Chief Education Officer (CEO), Mr. Olato Sam, is incorrect when he pronounced that “we do not have an examination in Grade Two” (Kaieteur News of 2012-03-12). Kaieteur News reported that the CEO explained that the Grade Two Assessment was never conceived of as an examination – as in the pure sense of examinations – but rather it is a diagnostic assessment in the truest sense of the word. This is a paltry explanation of something which is very unethical.
If the Grade 2 Assessment is diagnostic in nature then how can it be used to promote students into secondary schools as is currently done?
What the Ministry of Education (MOE) is doing, and by extension the CEO, is that they are using a measurement instrument to find out weaknesses and at the same time awarding marks for strengths. This is highly unethical, since a diagnostic measuring instrument is different in composition from a placement measuring instrument. I am sure that the table of specifications, if they exist, will be different, since each will examine a diverse range of skills and knowledge.
As far as I am concerned, the Grade Two Assessment is not diagnostic at all, since there is no diagnostic machinery in place. When is the corrective teaching done with the students who have written the Grade Two and Four Assessments? When the Grade Two and Four papers would have been marked what kinds of reports are sent to the schools? Do these reports specify what topics each student has failed?

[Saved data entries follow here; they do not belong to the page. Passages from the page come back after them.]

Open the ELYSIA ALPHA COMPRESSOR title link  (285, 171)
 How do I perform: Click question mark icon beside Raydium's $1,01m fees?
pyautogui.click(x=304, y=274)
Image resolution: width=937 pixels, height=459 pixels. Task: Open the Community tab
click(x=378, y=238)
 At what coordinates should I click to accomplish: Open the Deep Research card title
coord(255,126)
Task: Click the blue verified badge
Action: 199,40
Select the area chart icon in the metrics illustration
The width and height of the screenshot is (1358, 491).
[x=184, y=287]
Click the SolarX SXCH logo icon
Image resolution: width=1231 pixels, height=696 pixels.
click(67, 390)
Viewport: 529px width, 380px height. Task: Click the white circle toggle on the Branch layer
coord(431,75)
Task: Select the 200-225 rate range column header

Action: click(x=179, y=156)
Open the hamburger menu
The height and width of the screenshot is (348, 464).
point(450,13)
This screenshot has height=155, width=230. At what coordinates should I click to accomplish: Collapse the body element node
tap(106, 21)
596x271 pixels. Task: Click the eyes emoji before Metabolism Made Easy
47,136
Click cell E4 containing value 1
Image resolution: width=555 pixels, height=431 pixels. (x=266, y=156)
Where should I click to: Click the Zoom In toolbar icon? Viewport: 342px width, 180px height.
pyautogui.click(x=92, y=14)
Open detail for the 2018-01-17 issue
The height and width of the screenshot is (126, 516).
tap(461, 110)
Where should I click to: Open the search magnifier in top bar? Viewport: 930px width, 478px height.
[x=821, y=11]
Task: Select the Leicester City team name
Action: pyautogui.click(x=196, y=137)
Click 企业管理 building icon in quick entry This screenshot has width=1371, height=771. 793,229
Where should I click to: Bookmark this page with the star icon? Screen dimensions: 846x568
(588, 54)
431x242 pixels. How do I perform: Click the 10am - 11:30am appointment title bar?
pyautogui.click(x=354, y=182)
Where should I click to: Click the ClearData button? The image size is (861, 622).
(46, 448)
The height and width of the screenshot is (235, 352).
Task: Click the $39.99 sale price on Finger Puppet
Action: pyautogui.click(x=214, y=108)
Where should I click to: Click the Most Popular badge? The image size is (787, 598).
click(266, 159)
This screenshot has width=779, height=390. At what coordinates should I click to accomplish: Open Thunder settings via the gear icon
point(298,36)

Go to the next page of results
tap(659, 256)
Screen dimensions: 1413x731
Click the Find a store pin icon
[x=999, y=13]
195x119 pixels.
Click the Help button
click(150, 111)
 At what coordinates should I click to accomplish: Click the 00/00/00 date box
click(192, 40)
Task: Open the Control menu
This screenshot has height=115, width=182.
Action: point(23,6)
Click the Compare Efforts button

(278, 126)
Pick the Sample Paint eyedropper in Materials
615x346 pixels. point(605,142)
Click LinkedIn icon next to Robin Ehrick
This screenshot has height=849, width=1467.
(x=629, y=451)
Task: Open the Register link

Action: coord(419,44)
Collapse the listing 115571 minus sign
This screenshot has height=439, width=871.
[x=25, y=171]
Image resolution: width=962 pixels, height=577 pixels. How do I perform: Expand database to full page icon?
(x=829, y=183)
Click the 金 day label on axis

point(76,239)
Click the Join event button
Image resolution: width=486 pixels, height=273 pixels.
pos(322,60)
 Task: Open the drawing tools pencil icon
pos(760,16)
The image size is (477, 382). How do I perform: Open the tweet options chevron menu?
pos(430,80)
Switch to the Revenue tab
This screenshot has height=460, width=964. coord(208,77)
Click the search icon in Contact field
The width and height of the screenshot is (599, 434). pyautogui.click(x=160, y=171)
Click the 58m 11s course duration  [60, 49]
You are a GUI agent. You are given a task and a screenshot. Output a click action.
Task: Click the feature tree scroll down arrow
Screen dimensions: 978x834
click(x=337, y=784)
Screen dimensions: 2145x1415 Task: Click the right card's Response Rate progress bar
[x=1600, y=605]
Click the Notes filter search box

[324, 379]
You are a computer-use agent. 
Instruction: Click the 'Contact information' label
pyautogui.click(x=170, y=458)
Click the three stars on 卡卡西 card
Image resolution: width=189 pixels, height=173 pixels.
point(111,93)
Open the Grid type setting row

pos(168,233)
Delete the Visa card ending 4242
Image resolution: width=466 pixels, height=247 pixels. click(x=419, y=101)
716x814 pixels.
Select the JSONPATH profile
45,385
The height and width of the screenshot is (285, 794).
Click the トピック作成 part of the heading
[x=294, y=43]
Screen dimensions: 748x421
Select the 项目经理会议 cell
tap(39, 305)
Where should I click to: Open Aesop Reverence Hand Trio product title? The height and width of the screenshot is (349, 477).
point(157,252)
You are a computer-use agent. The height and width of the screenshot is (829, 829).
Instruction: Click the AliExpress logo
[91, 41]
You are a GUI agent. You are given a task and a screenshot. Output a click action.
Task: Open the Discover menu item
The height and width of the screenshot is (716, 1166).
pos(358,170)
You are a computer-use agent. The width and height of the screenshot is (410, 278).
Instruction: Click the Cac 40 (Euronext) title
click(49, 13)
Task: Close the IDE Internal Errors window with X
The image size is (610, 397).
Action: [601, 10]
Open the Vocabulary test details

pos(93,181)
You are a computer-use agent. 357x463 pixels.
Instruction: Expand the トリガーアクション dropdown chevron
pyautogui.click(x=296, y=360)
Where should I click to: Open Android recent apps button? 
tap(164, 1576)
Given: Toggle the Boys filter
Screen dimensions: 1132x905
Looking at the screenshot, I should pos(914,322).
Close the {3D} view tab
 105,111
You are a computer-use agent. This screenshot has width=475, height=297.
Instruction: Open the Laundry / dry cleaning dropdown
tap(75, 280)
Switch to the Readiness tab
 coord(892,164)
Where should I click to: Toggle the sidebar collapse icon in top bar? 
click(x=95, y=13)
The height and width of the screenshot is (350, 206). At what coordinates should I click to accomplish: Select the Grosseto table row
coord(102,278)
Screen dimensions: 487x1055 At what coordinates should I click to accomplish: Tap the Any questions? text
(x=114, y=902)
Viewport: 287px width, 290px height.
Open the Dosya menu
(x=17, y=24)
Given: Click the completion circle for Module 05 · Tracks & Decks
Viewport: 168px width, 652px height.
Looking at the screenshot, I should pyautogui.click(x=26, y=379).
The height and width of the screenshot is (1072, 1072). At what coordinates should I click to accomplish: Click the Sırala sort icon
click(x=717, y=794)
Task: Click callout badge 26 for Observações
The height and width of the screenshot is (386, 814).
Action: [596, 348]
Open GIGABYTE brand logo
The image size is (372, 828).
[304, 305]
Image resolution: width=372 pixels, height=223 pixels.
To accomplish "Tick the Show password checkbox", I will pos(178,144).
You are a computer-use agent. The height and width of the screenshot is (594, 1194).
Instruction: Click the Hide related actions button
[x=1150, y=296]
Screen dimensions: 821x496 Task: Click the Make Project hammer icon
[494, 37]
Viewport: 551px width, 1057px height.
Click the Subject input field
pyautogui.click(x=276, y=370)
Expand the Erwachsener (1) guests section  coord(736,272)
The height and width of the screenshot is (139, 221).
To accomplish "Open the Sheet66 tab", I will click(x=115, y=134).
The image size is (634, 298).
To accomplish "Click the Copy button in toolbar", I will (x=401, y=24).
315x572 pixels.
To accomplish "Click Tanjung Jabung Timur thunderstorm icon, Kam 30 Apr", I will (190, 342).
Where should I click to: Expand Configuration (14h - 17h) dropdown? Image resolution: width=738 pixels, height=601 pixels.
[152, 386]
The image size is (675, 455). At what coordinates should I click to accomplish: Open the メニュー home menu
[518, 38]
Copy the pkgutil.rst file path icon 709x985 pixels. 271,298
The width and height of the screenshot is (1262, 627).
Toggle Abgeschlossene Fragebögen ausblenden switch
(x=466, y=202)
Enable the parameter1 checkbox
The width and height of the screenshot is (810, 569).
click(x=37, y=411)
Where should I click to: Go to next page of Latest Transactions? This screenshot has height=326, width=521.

It would be absolute madness to subject all students to the same corrective teaching. This is what has been happening. A single report is sent to the school and all students are subjected to the teaching of the same topics again and again. In fact, there is one report format for all national standardized examinations.
Of course, all of these pronouncements were made by Mr. Sam as he went out of the way to condemn extra-lessons. Mr. Sam must understand that the Ministry of Education amplified extra-lessons in Guyana. It was this Ministry that introduced the Grades Two, Four and Nine examinations. The more national examinations you have, the more extra-lessons you will have.
Kaieteur News reports that the CEO expounded that an assessment is one that is intended to ascertain what areas students are doing well in, as well as those areas in which they are struggling, so that teachers could be better informed when planning for Grades Three and Four. In theory this is excellent, in reality this is a lie.
The MOE demands that all plans (known as schemes of work) be submitted before the end of the academic year in July. The results for these examinations are released in October. How can teachers plan using these results? The results that are sent are vague and provide little or no help in planning. Sometimes, the Ministry sends wrong results, as happened for the 2011 Grade Nine Assessment, when the raw scores were sent rather than the standardized scores. Imagine how surprised some teachers were when some students got 103% out of 100%! The problem here is that the examination machinery needs to be remodeled.
Mr. Sam needs to get his facts straight or it will be him who is “duping, fooling and even misguiding the individuals of this society”.